Your goal
Find the line with "The image size is (1247, 655)." in the data below. Repeat it and every line after it exactly, but not the pictures.

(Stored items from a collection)
***

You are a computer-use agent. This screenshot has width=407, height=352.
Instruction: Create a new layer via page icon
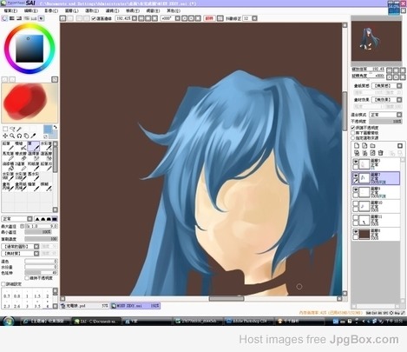[357, 146]
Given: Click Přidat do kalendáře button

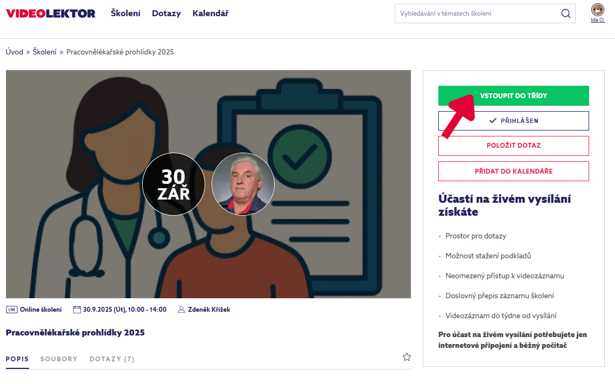Looking at the screenshot, I should pos(513,172).
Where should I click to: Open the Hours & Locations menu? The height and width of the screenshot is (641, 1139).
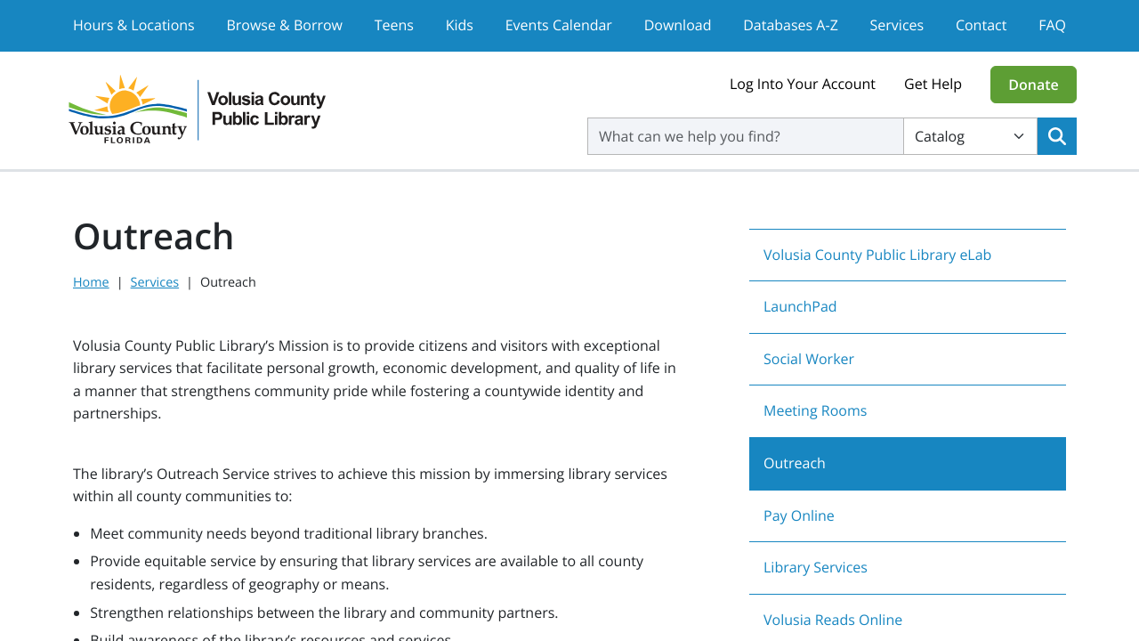(133, 25)
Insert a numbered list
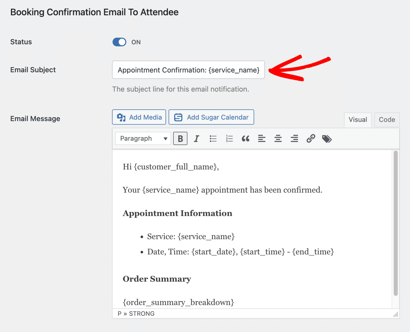Image resolution: width=410 pixels, height=332 pixels. coord(229,139)

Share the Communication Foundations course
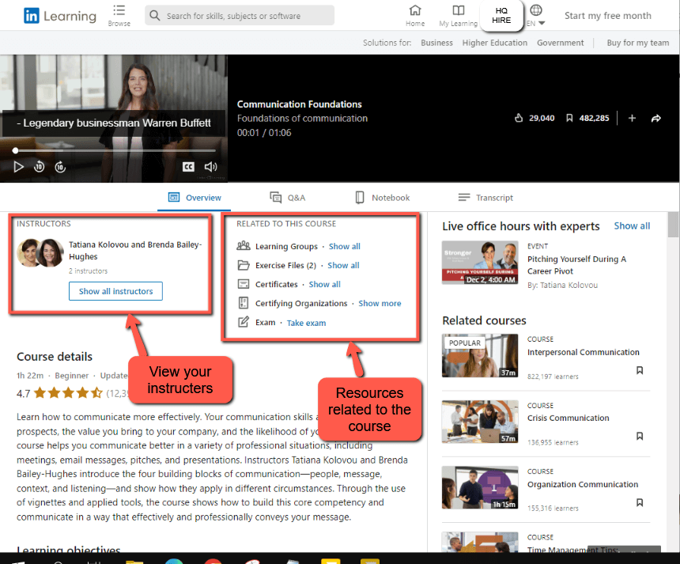coord(656,117)
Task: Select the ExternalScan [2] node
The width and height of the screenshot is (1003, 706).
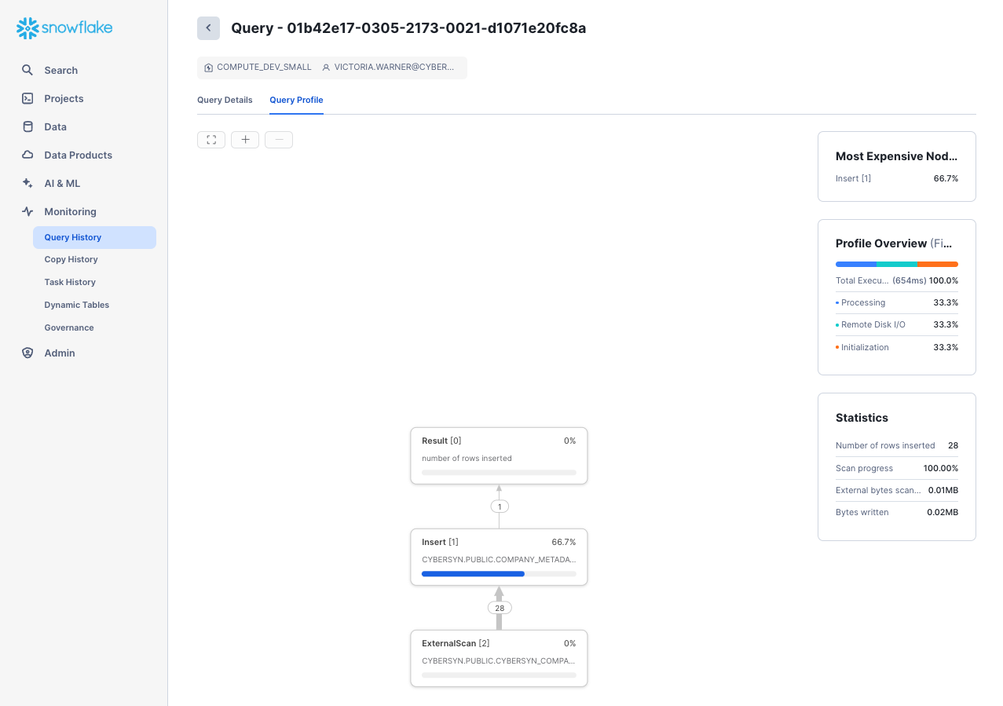Action: point(499,658)
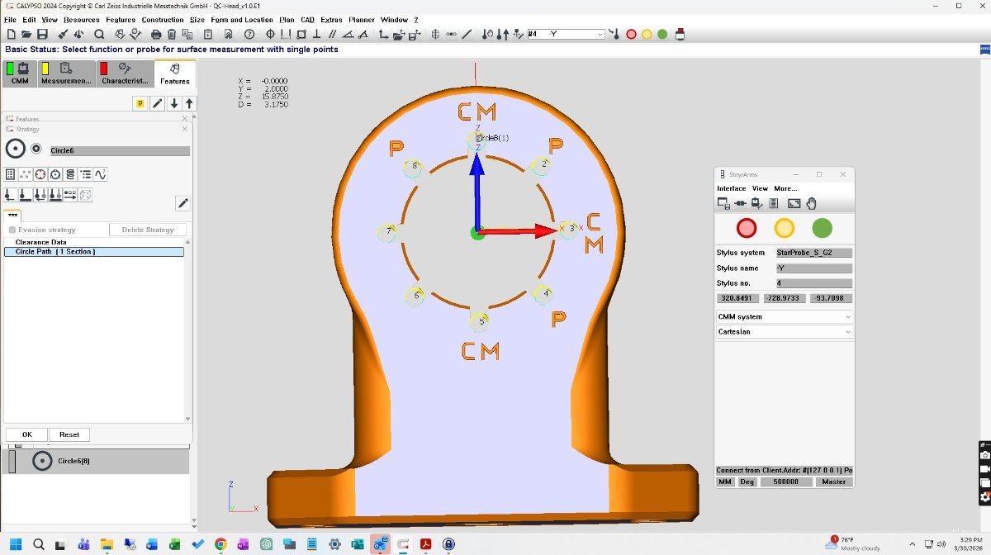991x555 pixels.
Task: Click the stacked rings icon in Strategy
Action: 70,174
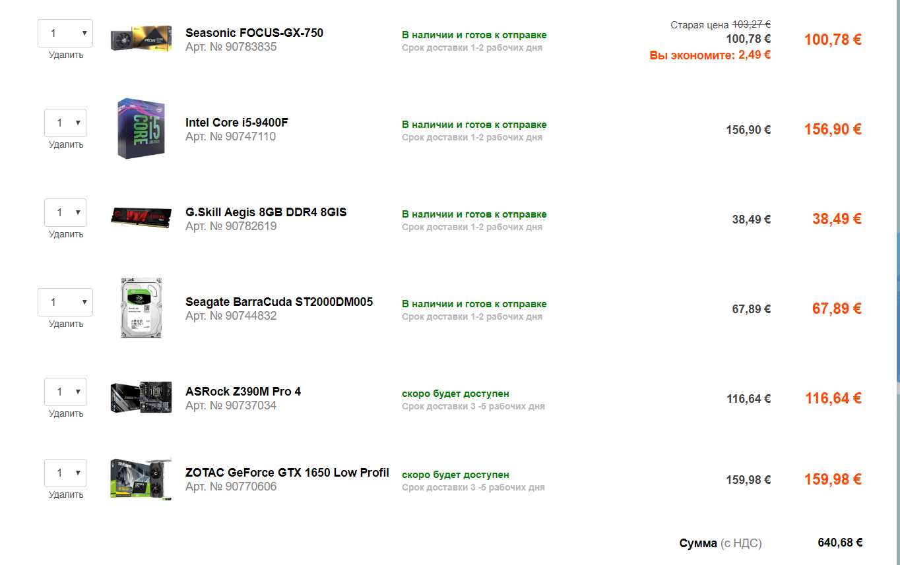This screenshot has height=565, width=900.
Task: Open Seagate BarraCuda ST2000DM005 product title
Action: point(279,302)
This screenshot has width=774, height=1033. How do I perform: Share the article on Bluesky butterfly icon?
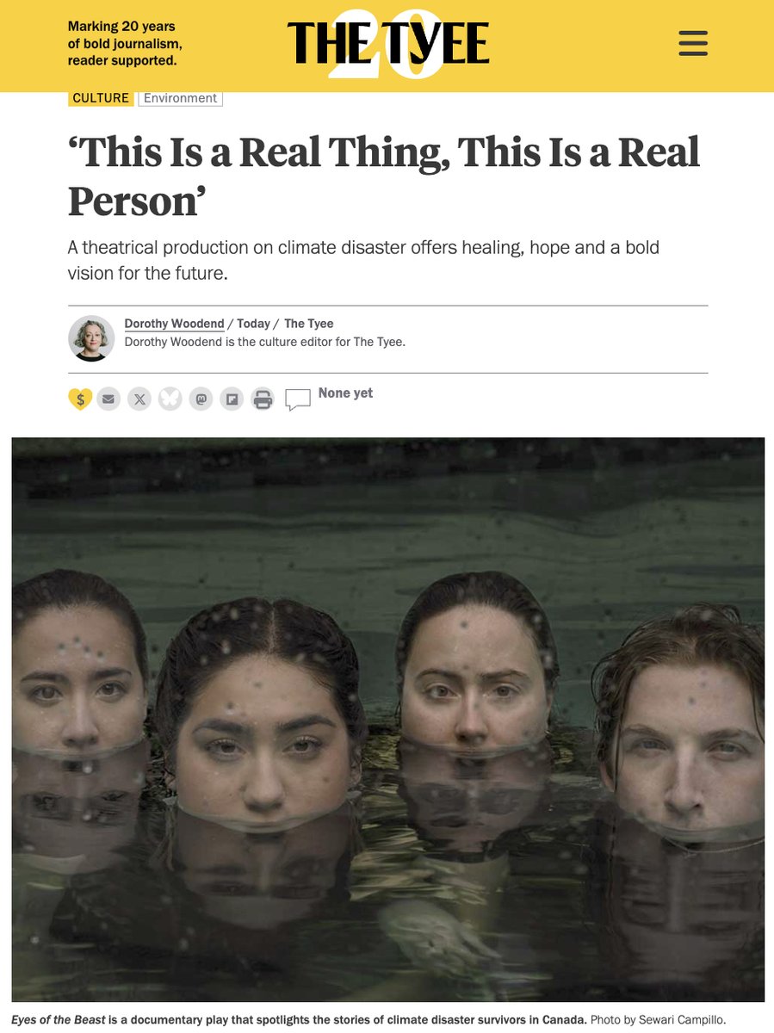170,399

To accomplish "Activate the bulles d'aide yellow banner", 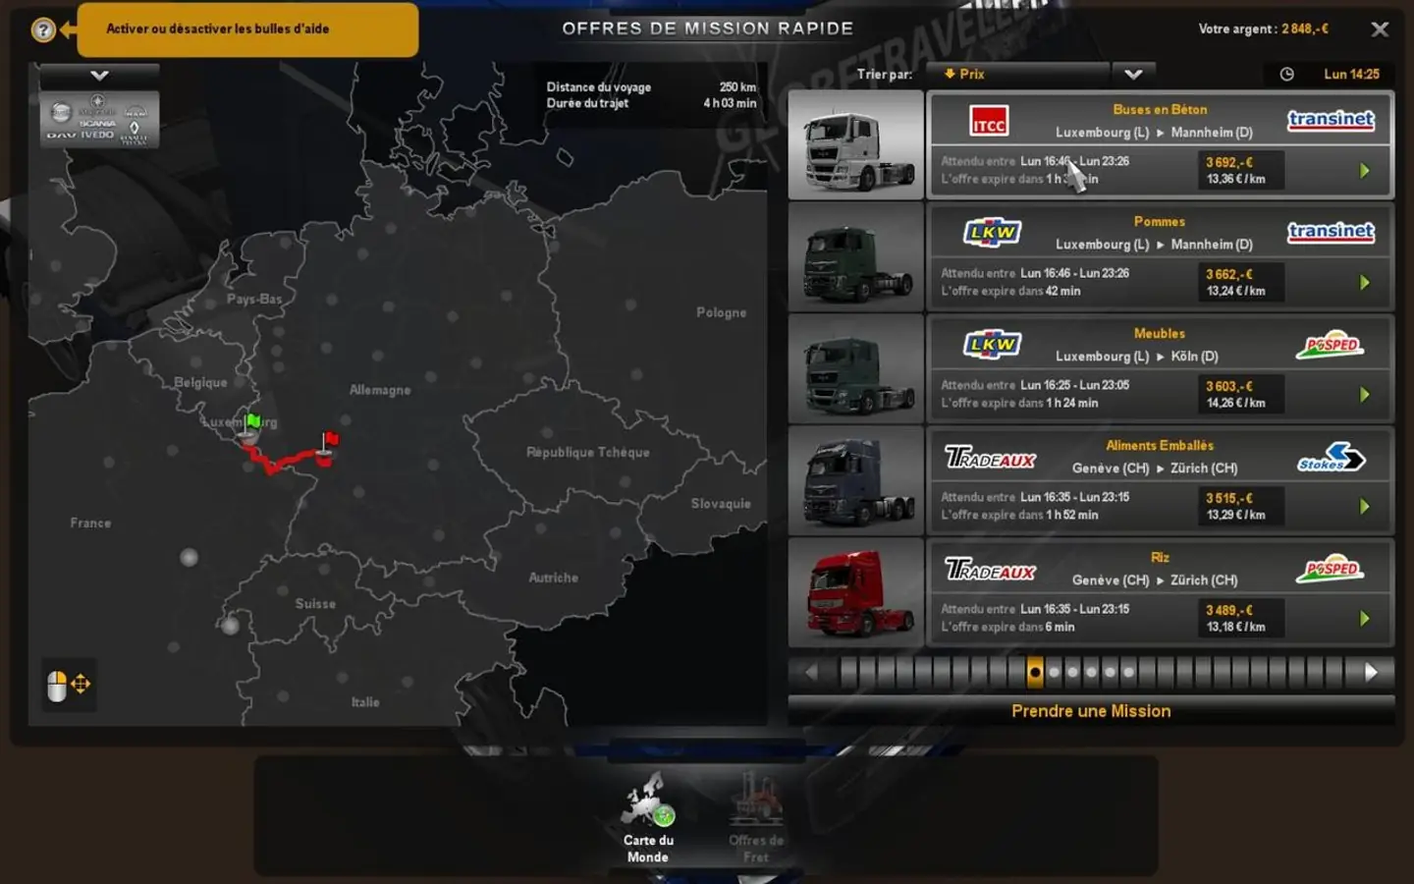I will 247,29.
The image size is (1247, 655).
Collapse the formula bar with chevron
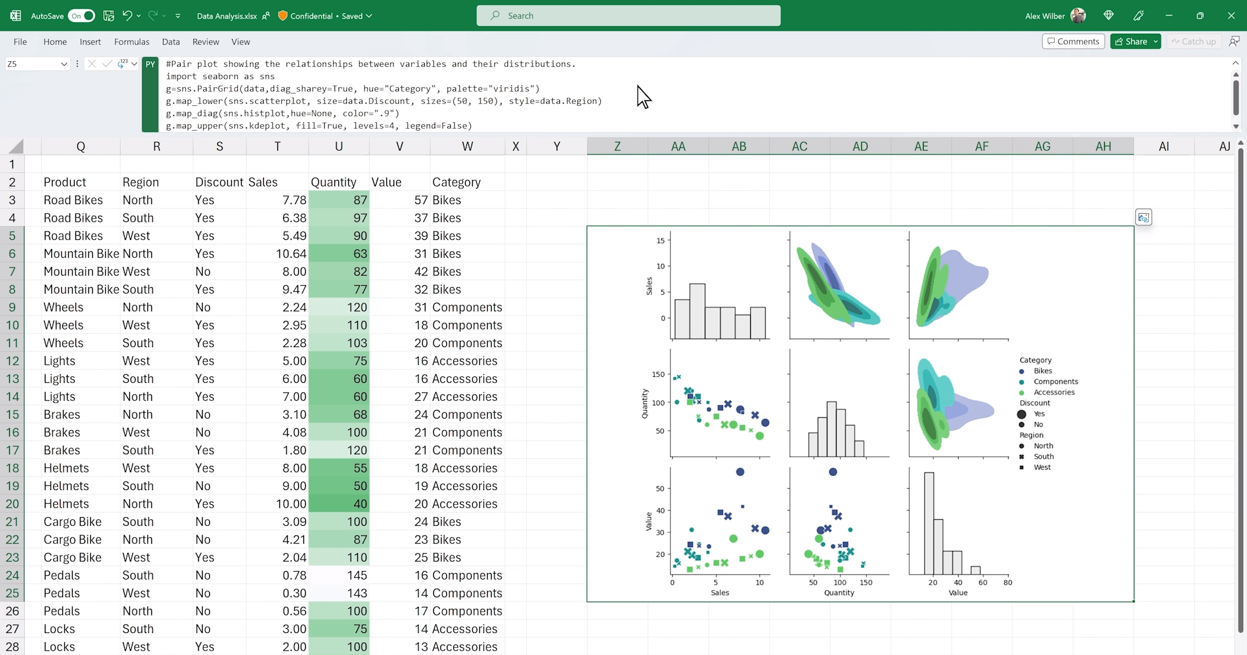click(x=1235, y=62)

***

Result for this exercise
The image size is (1247, 655).
Collapse the formula bar with chevron
click(x=1235, y=62)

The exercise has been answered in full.